Light weight and frugality are two attributes you won't often find in cars assembled by the British luxury marque, though the next-generation Phantom flagship could offer both--by Rolls-Royce standards, at least.

According to Autocar, Rolls-Royce has now started work on the next-generation Phantom, and while it's still in its early stages--various designs are still being sketched--a few details are starting to emerge.

Unfortunately, a pure electric version is still highly unlikely.

MORE: Rolls-Royce Considering Plug-In Hybrid Luxury Sedan

While the 102EX concept went down well for its excellent performance and truly Rolls-Royce worthy levels of silence, customer feedback revealed few were willing to put up with the range compromises of an electric variant.

A plug-in hybrid though is described as a "certainty".

It would fix the issue of "unacceptable" range and recharging times mentioned by customers of the 102EX, but providing the low-down power surge and refinement they expect.

It could also be vital for making the car viable in emissions-restricted European cities, and increasingly electric-conscious markets like China.

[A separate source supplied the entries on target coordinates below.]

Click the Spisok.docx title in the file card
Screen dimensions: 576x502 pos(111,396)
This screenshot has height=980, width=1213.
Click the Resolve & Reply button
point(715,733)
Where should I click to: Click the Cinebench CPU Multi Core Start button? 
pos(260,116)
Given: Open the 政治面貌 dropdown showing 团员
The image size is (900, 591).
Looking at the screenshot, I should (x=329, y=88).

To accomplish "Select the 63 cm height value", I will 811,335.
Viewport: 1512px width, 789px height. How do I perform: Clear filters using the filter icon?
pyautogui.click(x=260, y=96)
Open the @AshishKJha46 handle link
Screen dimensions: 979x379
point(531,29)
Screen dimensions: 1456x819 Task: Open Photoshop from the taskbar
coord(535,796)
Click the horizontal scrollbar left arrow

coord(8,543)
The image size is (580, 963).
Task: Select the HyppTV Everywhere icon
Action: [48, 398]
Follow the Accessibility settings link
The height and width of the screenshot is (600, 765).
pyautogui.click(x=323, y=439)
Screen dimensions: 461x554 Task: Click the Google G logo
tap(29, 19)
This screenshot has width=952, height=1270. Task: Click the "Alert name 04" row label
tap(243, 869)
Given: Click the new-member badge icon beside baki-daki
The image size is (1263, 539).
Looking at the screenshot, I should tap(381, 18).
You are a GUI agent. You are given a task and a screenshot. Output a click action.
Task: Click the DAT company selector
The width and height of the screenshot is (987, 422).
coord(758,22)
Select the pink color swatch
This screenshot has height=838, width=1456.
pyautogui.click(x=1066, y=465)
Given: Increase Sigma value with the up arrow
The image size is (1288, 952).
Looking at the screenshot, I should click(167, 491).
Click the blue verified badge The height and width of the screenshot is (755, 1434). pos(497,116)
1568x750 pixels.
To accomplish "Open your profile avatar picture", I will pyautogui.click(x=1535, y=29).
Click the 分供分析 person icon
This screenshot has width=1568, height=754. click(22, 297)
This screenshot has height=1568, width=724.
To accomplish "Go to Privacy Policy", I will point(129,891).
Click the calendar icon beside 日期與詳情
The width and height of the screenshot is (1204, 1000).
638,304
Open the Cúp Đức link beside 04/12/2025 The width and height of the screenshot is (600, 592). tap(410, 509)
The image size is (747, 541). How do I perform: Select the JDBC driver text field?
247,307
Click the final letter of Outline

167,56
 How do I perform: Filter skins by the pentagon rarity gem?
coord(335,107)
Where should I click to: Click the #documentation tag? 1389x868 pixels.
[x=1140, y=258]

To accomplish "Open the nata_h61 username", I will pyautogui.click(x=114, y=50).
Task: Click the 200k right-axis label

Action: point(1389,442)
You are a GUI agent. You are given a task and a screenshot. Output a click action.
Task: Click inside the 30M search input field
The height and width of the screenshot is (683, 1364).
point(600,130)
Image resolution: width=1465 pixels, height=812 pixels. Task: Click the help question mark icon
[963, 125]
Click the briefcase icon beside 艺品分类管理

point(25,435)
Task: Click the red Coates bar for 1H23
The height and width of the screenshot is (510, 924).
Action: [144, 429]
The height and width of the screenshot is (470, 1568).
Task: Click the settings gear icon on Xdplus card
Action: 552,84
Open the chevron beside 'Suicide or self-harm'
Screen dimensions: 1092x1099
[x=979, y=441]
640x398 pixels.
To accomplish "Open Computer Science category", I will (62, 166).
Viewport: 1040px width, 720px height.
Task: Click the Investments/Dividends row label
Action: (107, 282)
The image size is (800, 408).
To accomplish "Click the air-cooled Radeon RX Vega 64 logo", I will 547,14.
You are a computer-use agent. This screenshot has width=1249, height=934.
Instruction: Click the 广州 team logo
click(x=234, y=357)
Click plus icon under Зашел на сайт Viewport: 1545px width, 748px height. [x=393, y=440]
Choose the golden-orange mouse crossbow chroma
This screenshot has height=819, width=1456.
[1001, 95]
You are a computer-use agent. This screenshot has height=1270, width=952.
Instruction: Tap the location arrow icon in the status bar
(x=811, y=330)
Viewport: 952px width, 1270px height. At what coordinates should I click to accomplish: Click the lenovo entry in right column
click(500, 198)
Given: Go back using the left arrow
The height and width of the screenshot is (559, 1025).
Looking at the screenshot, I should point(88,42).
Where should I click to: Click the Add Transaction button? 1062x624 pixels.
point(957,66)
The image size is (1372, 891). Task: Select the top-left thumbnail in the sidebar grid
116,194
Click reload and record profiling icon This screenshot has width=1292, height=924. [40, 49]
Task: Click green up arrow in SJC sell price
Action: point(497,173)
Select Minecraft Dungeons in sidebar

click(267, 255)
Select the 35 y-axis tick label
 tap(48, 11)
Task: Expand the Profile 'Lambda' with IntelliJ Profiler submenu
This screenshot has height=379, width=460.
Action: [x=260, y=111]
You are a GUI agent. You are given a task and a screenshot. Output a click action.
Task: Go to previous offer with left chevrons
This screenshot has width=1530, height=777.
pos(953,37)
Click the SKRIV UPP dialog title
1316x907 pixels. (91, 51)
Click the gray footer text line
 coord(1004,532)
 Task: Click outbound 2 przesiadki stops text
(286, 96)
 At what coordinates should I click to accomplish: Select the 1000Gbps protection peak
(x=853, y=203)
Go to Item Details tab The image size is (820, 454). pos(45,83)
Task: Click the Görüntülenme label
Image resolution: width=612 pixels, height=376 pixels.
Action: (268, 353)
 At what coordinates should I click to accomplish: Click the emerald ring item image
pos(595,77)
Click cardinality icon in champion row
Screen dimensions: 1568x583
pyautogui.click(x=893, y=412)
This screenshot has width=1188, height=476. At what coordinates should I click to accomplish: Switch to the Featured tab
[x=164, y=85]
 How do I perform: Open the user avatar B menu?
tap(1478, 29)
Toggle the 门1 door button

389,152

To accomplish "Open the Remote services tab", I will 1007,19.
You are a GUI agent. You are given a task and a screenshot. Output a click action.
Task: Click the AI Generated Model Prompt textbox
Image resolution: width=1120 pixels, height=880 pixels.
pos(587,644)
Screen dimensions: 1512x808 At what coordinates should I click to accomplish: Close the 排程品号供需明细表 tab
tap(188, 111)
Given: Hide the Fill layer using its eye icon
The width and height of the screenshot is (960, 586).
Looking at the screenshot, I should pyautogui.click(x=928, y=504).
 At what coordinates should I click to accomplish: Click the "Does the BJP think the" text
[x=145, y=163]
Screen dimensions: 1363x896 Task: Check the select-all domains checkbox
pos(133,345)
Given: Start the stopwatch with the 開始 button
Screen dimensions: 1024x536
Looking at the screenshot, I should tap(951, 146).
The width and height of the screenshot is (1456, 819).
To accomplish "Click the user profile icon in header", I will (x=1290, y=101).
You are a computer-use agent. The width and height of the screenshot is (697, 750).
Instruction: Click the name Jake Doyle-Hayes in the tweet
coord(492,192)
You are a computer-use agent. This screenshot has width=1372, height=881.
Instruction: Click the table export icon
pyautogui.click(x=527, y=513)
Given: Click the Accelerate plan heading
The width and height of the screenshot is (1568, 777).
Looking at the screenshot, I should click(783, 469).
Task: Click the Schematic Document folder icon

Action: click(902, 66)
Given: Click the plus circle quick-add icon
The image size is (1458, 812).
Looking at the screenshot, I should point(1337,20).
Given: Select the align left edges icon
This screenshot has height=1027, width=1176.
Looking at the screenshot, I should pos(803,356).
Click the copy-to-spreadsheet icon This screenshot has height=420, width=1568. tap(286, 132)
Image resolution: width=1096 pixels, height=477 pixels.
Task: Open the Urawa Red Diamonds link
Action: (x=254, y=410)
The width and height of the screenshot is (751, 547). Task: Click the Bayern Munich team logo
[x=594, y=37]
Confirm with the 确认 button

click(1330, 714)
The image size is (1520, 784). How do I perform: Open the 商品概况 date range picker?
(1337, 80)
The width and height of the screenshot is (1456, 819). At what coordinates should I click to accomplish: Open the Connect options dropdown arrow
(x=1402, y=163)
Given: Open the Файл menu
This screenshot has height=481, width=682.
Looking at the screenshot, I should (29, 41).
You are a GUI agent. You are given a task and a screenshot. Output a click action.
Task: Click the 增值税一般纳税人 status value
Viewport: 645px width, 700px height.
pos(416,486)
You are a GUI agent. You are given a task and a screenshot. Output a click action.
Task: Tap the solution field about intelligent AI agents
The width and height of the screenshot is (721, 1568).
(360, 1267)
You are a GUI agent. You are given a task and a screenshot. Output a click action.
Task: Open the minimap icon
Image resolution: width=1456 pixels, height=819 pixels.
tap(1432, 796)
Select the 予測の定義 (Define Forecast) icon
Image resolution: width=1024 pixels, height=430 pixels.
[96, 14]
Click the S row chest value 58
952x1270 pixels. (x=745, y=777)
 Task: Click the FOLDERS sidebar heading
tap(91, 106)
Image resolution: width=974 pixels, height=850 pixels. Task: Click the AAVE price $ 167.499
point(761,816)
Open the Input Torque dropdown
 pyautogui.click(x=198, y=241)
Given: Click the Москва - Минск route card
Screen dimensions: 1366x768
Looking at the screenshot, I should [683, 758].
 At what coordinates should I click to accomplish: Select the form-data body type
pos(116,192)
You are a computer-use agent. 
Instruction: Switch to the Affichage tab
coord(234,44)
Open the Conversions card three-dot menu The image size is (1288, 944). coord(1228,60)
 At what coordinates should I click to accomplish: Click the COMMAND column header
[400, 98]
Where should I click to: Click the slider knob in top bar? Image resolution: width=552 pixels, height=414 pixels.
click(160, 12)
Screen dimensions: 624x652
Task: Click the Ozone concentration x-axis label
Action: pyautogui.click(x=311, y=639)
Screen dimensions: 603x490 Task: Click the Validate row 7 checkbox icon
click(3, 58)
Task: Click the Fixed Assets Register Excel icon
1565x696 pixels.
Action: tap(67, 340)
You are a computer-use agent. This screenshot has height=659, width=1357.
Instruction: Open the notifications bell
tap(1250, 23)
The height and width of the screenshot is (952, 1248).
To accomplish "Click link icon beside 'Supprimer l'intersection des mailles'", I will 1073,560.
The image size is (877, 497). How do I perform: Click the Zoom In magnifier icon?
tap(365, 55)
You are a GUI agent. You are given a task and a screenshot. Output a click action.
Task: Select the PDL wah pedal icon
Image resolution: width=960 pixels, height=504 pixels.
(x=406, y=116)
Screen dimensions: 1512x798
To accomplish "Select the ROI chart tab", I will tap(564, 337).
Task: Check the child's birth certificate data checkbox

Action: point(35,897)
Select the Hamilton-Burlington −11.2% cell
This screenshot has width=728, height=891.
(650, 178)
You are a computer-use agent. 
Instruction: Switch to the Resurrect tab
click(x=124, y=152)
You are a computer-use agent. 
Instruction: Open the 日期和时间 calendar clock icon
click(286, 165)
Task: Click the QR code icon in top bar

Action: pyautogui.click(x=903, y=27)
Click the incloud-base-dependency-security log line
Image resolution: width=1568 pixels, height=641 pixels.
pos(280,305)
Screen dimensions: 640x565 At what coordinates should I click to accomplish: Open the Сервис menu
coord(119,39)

Reducing the Phantom's heft is also on the drawing table. The current model, launched in 2003, tips the scales at over 5,600 lbs, but weight reductions would be beneficial for just about every area of the car's dynamics.

MORE: Electric Rolls-Royce Phantom 102EX: Quick Drive

At the moment, the company is deciding whether to go down parent company BMW's route of an aluminum and carbon fiber mix, as found on the i3 and i8 plug-ins.

It's strong and adaptable, and could allow for pillarless construction--giving the cars an extra dash of classic elegance.

It would, however, require enough carbon fiber reinforced plastic for an extra thousand vehicles annually--a tricky task, even with BMW's announcement that its Washington state carbon plant is set to triple its output.

Design chief Giles Taylor told Autocar the next-gen Phantom will look "less formal" than the current car, giving it more charisma and "edge".